* start INPUT MATERIAL *

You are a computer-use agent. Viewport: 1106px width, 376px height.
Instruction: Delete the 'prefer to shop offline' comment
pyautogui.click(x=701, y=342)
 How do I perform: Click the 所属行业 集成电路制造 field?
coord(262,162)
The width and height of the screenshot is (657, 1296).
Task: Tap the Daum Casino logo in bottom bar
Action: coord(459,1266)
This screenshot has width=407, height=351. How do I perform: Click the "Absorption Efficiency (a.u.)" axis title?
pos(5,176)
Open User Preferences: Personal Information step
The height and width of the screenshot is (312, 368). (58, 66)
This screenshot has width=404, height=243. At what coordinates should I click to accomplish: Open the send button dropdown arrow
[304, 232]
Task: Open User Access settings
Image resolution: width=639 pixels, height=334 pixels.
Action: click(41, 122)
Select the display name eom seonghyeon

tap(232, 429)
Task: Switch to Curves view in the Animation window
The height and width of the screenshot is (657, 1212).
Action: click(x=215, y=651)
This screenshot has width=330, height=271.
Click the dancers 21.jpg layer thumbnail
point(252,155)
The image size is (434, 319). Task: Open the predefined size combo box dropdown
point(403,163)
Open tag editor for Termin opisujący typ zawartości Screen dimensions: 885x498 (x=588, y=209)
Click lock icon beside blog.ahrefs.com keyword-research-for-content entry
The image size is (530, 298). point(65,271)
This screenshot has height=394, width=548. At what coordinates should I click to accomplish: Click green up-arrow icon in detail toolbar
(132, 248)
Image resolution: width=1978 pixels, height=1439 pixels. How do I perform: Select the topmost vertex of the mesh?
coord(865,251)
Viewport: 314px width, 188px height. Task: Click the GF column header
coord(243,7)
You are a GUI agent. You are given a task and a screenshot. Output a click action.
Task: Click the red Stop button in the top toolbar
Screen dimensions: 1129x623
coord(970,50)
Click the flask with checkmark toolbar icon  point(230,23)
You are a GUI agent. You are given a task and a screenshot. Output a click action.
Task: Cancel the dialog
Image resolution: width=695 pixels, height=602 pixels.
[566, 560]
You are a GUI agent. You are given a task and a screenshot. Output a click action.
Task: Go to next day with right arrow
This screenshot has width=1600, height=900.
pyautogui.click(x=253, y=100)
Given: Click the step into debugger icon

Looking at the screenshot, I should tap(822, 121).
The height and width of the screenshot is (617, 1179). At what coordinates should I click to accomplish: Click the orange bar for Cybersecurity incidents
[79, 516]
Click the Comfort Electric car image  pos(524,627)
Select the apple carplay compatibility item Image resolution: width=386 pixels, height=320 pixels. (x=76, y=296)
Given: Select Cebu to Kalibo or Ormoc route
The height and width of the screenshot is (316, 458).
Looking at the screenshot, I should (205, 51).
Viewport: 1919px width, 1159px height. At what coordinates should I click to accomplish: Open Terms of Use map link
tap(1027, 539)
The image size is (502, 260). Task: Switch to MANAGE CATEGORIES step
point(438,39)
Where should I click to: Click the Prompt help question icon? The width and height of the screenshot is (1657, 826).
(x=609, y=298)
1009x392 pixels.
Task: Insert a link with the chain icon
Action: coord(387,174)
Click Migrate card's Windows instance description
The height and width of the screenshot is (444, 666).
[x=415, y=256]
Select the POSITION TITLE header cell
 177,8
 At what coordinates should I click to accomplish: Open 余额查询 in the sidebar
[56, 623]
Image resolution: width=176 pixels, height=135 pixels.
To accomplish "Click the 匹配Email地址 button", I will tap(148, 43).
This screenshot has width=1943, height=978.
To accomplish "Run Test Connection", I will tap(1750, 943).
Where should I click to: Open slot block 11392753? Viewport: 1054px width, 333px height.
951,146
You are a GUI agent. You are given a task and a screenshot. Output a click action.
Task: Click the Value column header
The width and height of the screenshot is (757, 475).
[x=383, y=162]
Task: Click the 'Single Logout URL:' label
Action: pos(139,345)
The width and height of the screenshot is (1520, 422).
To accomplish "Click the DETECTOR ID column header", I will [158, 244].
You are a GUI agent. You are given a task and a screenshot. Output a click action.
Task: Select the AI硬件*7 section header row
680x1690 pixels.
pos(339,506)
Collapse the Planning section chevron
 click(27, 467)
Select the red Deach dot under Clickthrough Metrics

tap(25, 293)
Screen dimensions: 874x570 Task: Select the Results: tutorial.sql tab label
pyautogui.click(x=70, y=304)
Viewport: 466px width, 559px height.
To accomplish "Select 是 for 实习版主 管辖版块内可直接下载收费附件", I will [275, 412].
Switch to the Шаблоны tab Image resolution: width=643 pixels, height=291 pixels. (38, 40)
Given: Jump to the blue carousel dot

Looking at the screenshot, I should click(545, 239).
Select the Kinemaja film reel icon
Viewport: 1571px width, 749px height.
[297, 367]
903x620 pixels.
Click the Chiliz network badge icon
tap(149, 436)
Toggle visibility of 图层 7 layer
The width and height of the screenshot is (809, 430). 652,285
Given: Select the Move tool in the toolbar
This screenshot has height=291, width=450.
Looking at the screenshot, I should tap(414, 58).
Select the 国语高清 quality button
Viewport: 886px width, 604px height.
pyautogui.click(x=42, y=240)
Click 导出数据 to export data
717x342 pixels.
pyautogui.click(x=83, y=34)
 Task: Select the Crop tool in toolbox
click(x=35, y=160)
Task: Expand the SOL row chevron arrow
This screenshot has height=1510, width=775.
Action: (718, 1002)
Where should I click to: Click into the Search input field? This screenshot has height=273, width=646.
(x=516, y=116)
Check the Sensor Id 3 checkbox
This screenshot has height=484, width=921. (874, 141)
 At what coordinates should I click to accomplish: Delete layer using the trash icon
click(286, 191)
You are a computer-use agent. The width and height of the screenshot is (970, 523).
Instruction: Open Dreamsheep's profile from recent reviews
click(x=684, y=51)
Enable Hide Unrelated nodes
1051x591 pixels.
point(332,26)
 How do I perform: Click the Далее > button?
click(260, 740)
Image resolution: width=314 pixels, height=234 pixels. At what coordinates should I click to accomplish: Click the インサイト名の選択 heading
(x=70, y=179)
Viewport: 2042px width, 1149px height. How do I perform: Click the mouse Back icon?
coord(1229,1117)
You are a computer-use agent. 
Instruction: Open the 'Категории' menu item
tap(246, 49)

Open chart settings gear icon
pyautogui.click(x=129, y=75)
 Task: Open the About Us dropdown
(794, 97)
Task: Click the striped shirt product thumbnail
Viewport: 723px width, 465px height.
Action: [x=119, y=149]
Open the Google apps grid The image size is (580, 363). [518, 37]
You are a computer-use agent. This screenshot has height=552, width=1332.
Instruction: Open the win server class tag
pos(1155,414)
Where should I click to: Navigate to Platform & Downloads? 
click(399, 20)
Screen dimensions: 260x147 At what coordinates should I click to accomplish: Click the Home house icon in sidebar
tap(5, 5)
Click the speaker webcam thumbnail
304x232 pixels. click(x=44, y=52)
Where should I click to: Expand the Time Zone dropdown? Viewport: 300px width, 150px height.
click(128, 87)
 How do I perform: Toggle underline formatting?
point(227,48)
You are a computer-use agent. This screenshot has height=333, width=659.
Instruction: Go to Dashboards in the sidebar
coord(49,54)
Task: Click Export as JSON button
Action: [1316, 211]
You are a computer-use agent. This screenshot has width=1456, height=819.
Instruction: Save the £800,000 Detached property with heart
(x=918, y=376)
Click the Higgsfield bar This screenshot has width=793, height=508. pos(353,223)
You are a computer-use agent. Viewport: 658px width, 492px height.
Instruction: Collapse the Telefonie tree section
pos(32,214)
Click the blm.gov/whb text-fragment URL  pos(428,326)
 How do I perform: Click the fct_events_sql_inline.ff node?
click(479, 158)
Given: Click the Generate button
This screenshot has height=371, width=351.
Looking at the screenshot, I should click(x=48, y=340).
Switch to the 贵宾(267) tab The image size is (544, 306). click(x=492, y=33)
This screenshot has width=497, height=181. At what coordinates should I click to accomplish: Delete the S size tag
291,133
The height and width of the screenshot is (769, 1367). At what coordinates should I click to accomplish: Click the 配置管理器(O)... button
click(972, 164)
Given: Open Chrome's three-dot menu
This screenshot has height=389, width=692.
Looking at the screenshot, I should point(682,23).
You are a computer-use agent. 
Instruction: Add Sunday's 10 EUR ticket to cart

* end INPUT MATERIAL *

Set down, without any change, the lines between the one holding "Where should I click to: Expand" and the one holding "Action: [1316, 211]", both included.

Where should I click to: Expand the Time Zone dropdown? Viewport: 300px width, 150px height.
click(128, 87)
 How do I perform: Toggle underline formatting?
point(227,48)
You are a computer-use agent. This screenshot has height=333, width=659.
Instruction: Go to Dashboards in the sidebar
coord(49,54)
Task: Click Export as JSON button
Action: [1316, 211]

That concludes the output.